What is needed: Excluding pictures, retype the line with "The height and" and each line that follows it to the end of the data below, word for word.

[Collected data entries]
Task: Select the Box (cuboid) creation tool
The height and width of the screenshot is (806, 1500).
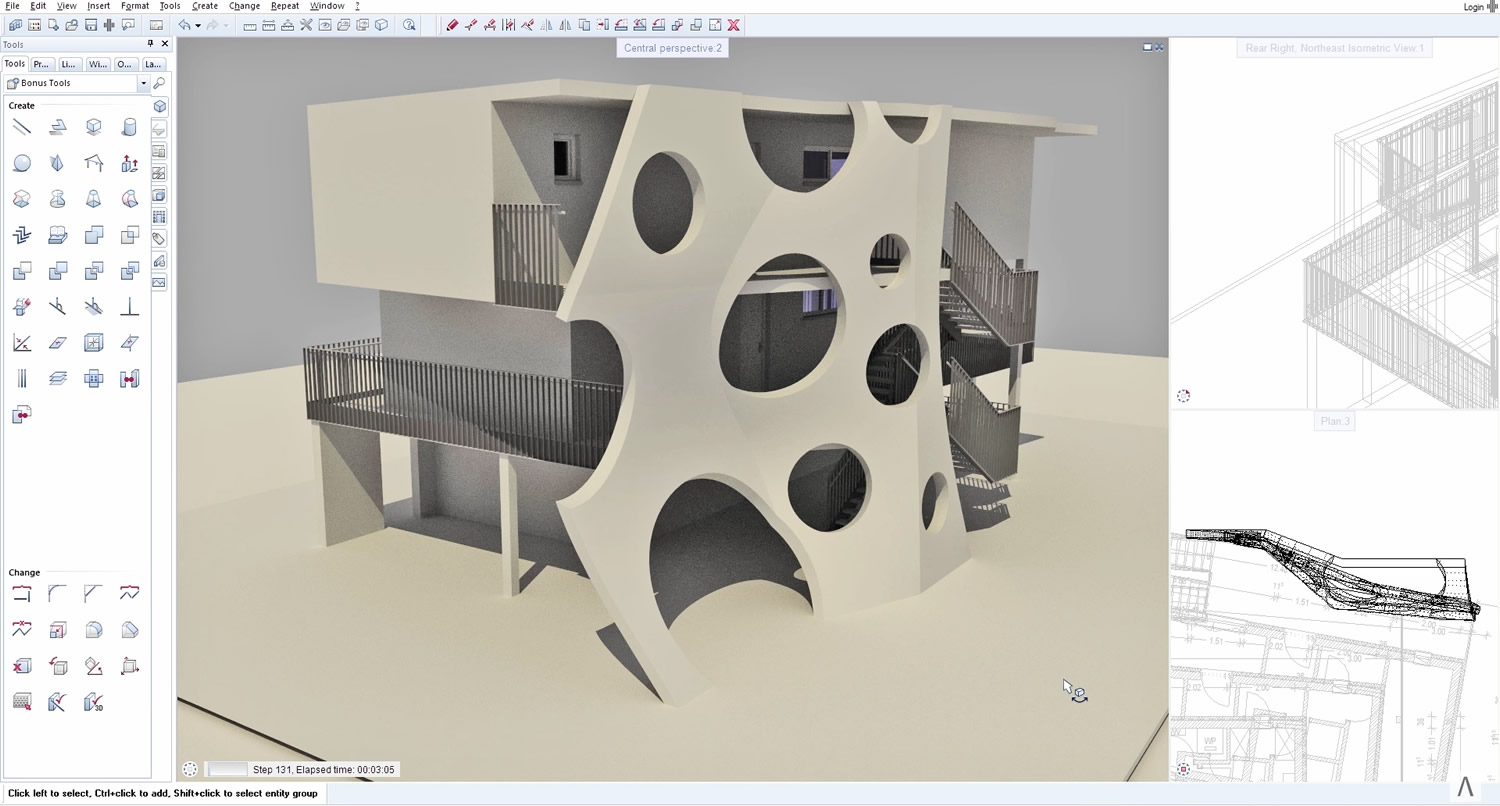Action: pyautogui.click(x=93, y=127)
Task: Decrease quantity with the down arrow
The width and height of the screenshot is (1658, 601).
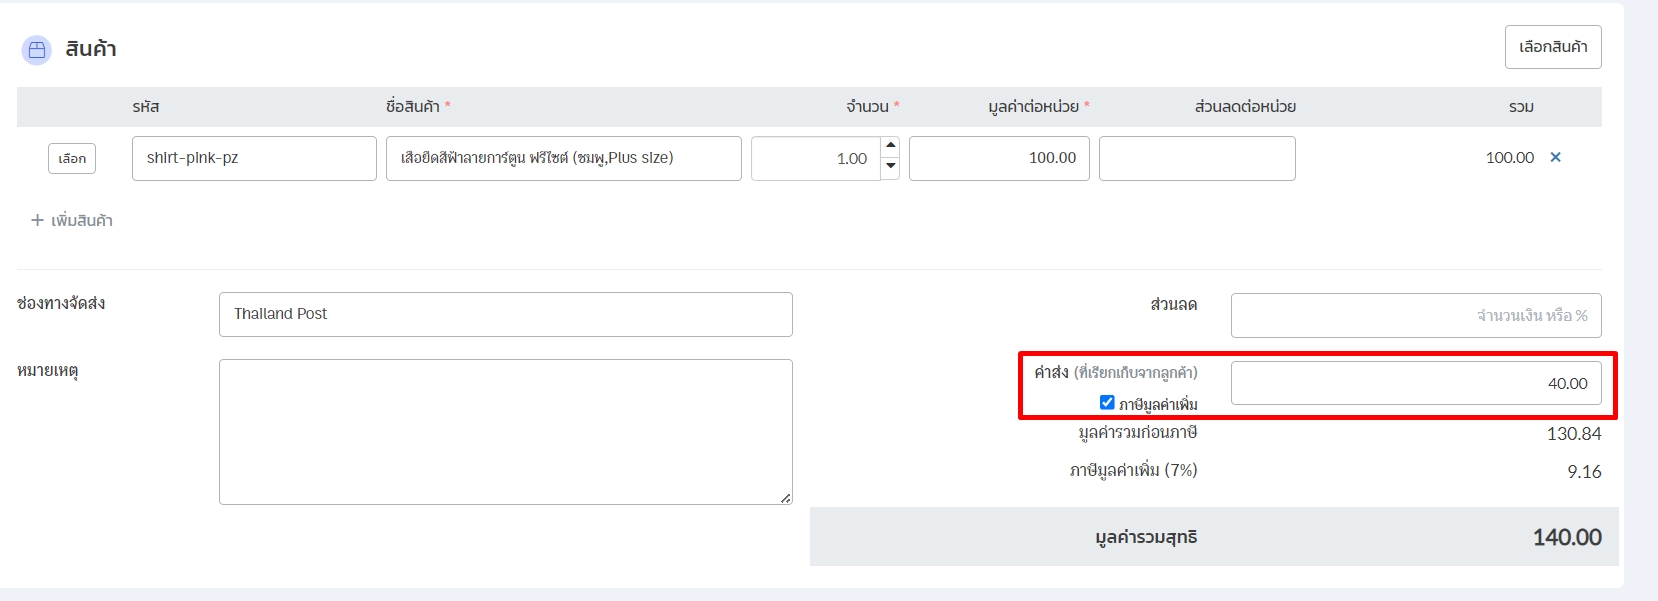Action: coord(890,168)
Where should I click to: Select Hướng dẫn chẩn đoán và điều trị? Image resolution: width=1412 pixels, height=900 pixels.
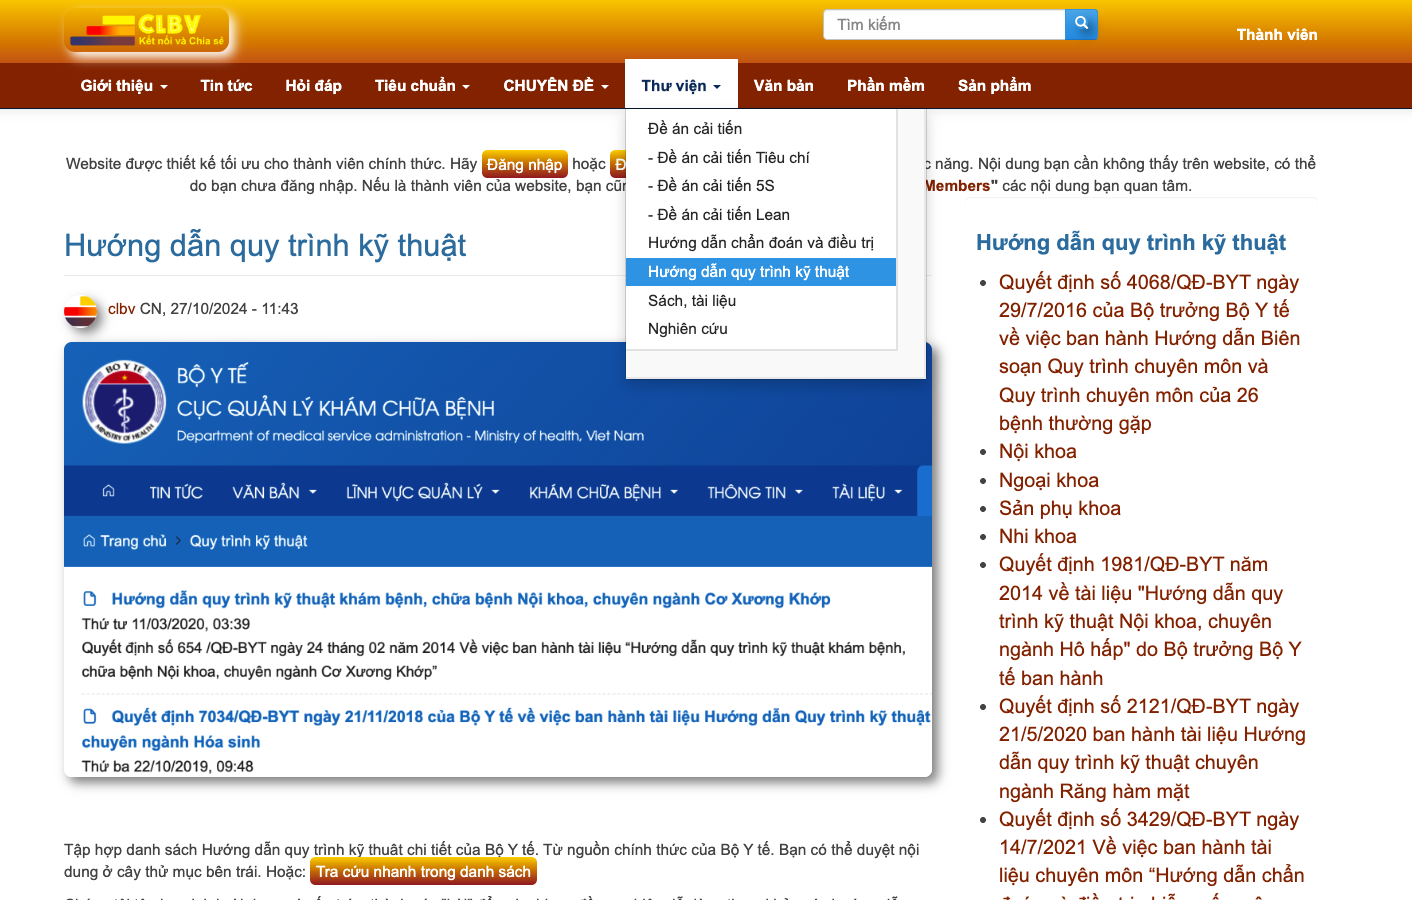(760, 243)
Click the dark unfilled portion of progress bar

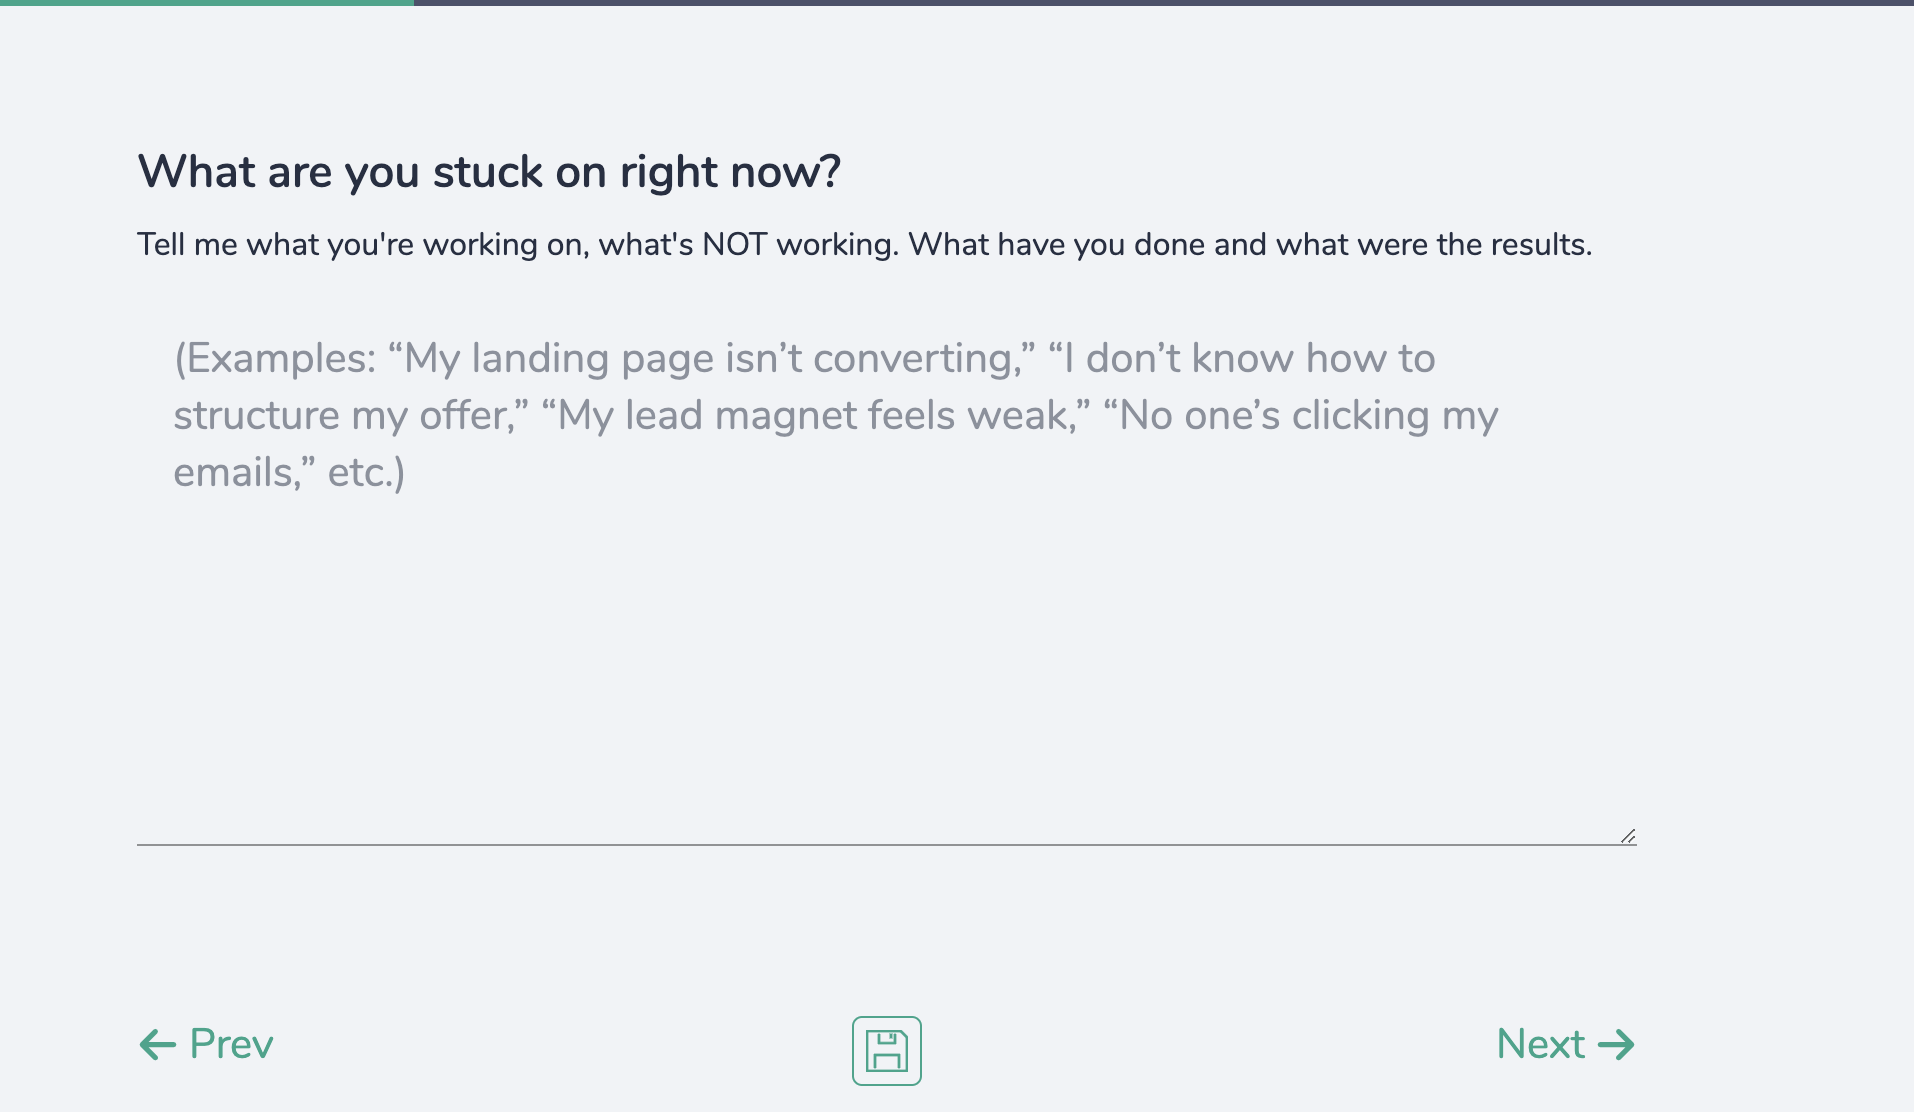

Result of the task:
The height and width of the screenshot is (806, 1500).
Action: pyautogui.click(x=93, y=127)
Task: Decrease quantity with the down arrow
The width and height of the screenshot is (1658, 601).
Action: coord(890,168)
Where should I click to: Select Hướng dẫn chẩn đoán và điều trị? Image resolution: width=1412 pixels, height=900 pixels.
(760, 243)
Click the dark unfilled portion of progress bar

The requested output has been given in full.